2 Nixon’s latest is a Southern nod to Japanese shio ramen | Photo provided

Along the way, his sights turned across the Pacific. 

“I love the ethos of Japan. I am a white American dude from Delaware. I fell in love with Japan the way most people do: from afar. I think combining my heritage and cultural experience and my past restaurant experience is why and how I cook what I do. I used to cook modernist, over-the-top expensive food but I honestly didn’t relate with most of the clientele. Now I focus on the moment where you sit at your desk at work and you crave our food.”

Along with those crave-able ramen dishes featuring everything from smoked pork and pickles, to braised beef and Oaxacan-style cheese from Mexico, 2Nixons is currently featuring a nod to the South. His chicken-and-dumpling shio ramen references the subtleties of Japanese tradition while including local flavors of chicken, corn, tomatoes and even pork belly.

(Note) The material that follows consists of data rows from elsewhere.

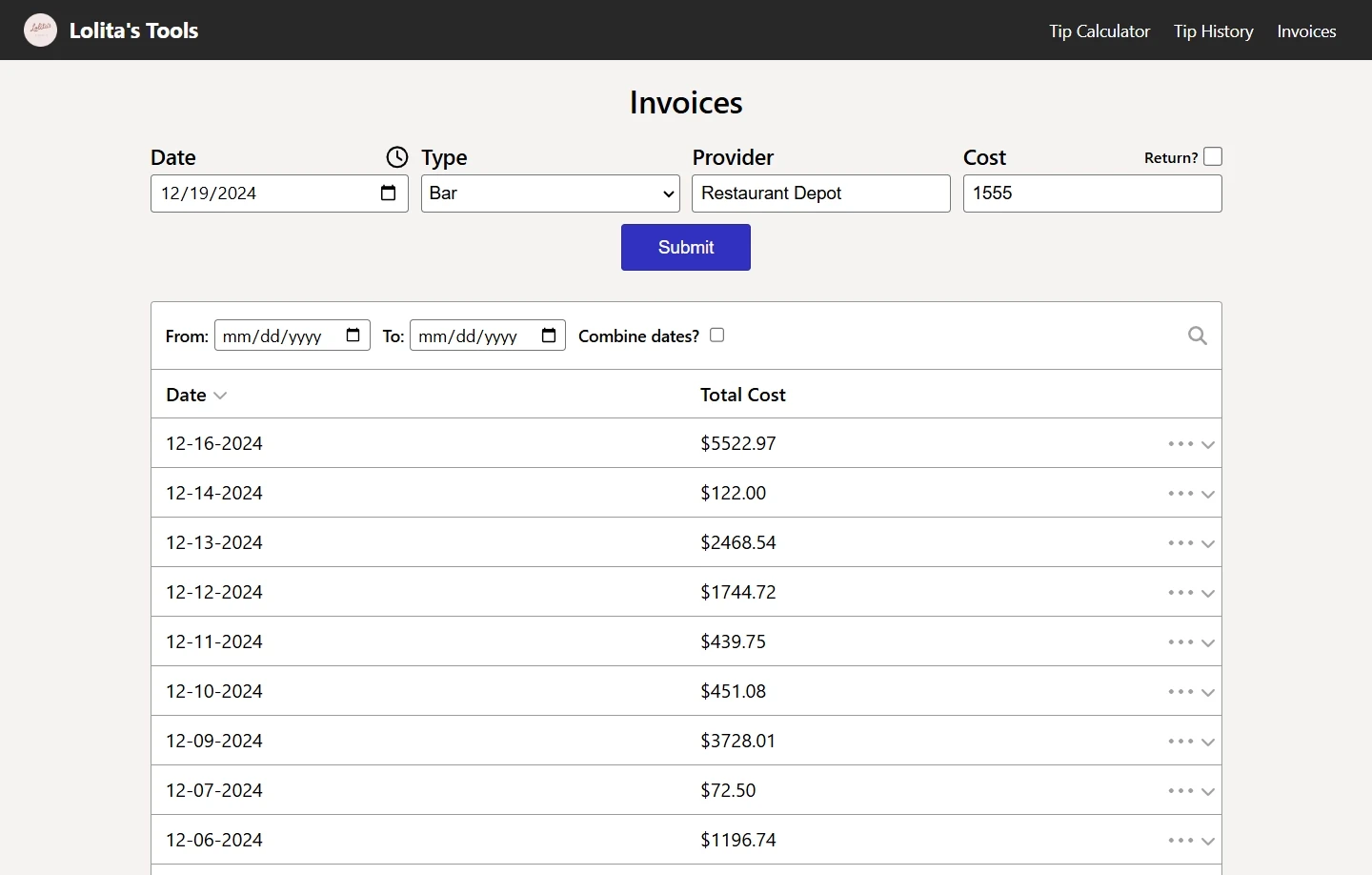Click the Lolita's Tools logo icon
Viewport: 1372px width, 875px height.
(x=39, y=30)
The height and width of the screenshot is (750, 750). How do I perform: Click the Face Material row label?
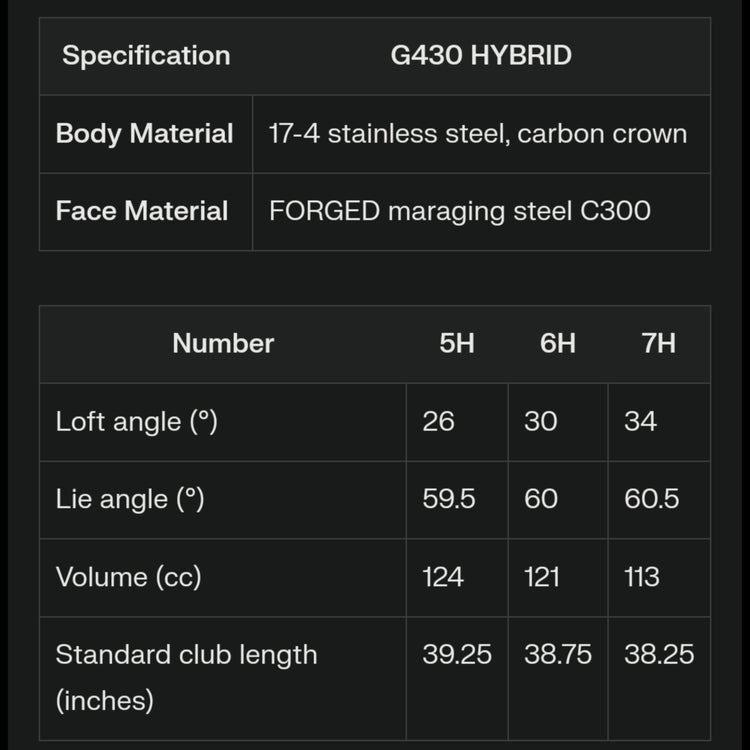point(142,212)
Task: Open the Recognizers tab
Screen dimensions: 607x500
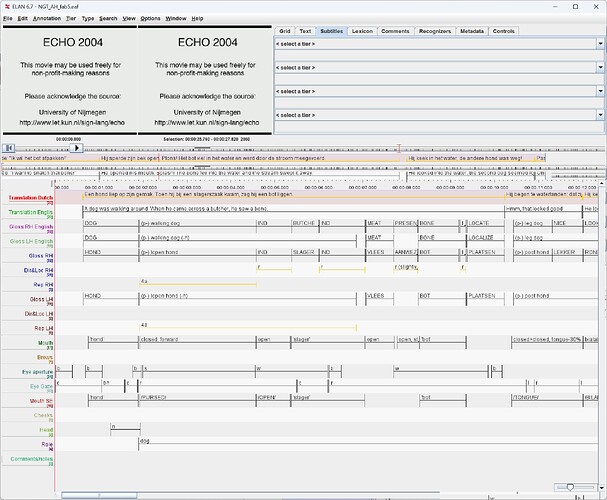Action: 434,31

Indaco’s stuffed cappalletti is bathed in fine-tuned brodo | Photo provided

At Indaco on King Street, chef Mark Bolchoz is featuring a parmesan brodo cappelletti. Also known as broth or bouillon, Italian brodo is typically made by simmering bones, meat, vegetables or fish in a steaming vat of water. While it can be eaten alone, Bolchoz’s brothy pasta dish gilds the lily with short rib, ricotta and San Marzano tomatoes in a heart- and body-warming fusion. If that’s not enough, the parmesan brodo also offers delightful mouthfuls of stuffed cappelletti.

At James Island’s Kwei Fei, an ancient version of chef David Schuttenberg’s tingly beef noodle may have been the kind of dish that appeared in those early earthen bowls.

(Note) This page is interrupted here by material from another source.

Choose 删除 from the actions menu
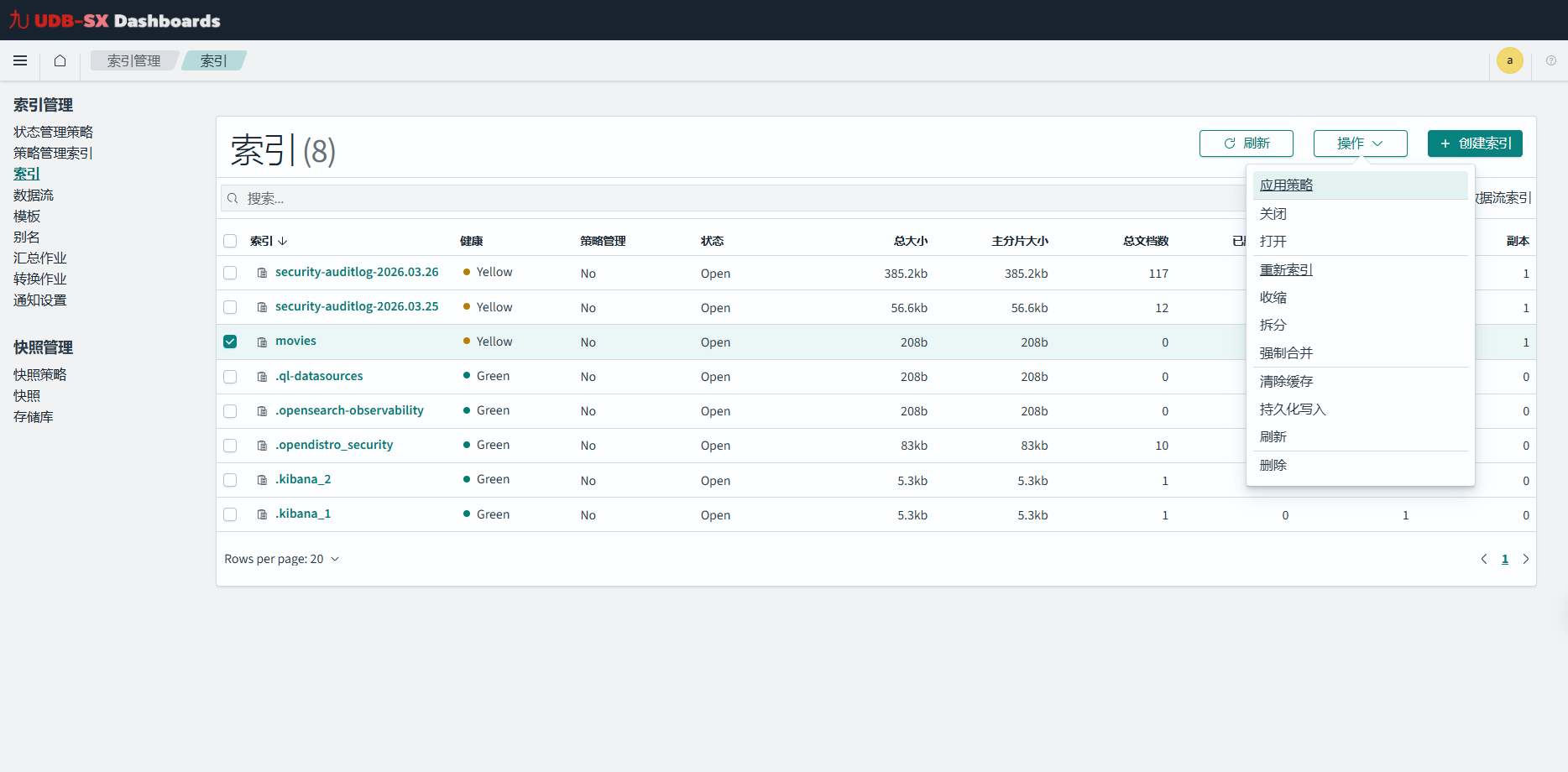 click(x=1273, y=465)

Discovered by Schuttenberg in an old Chinese cookbook, this noodle dish may be what the doctor ordered on a nippy night. 

“Because it’s winter, it’s perfect,” he said. It features a braised meat, in this case a beef shank, which he noted, “I think a lot of Western palates would be used to braising a chuck or maybe a short rib, but the textural element in the beef shank is exceptional because of the actual body that it gives to the broth.”

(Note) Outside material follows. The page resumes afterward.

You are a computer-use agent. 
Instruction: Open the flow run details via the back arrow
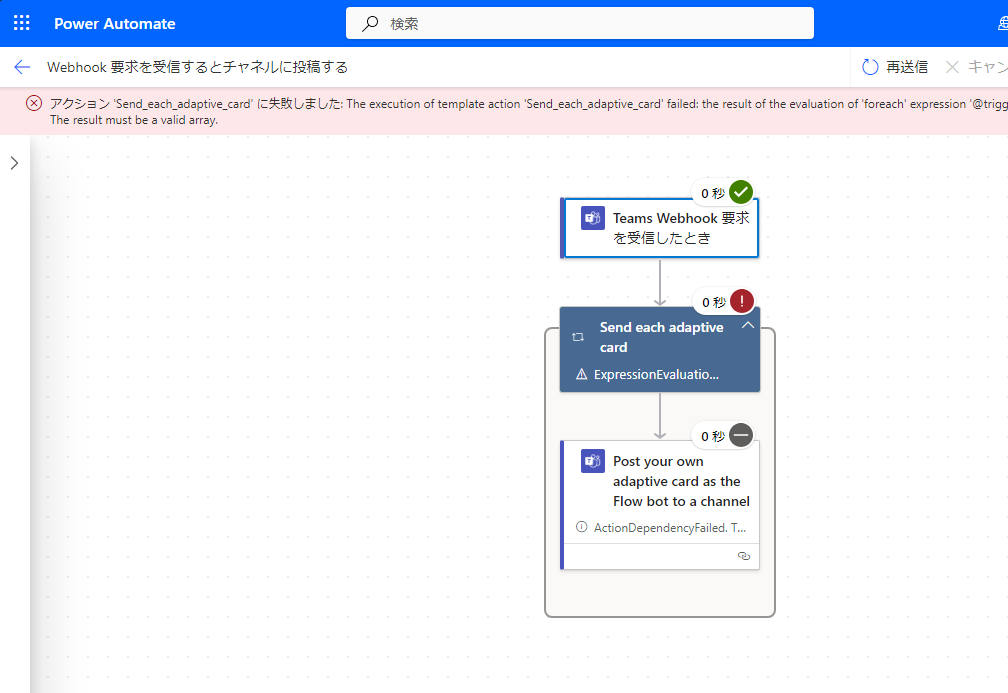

Braised in a chicken stock base, Schuttenberg takes the braising liquid and adds seasonal vegetables like bok choy, purple daikon, scallions and cilantro, with “a couple nice spoonfuls of our chili crisp.”

While the kitchen team has experimented with pulling their own noodles, they rely on those produced locally by Brian Bertolini. “He makes really great noodles,” said Schuttenberg. “He makes what he would probably call a pappardelle, but I have him cut it a little wider.”

In the end, this East-meets-West pot roast is spicy, savory and comforting … And only available during the winter months.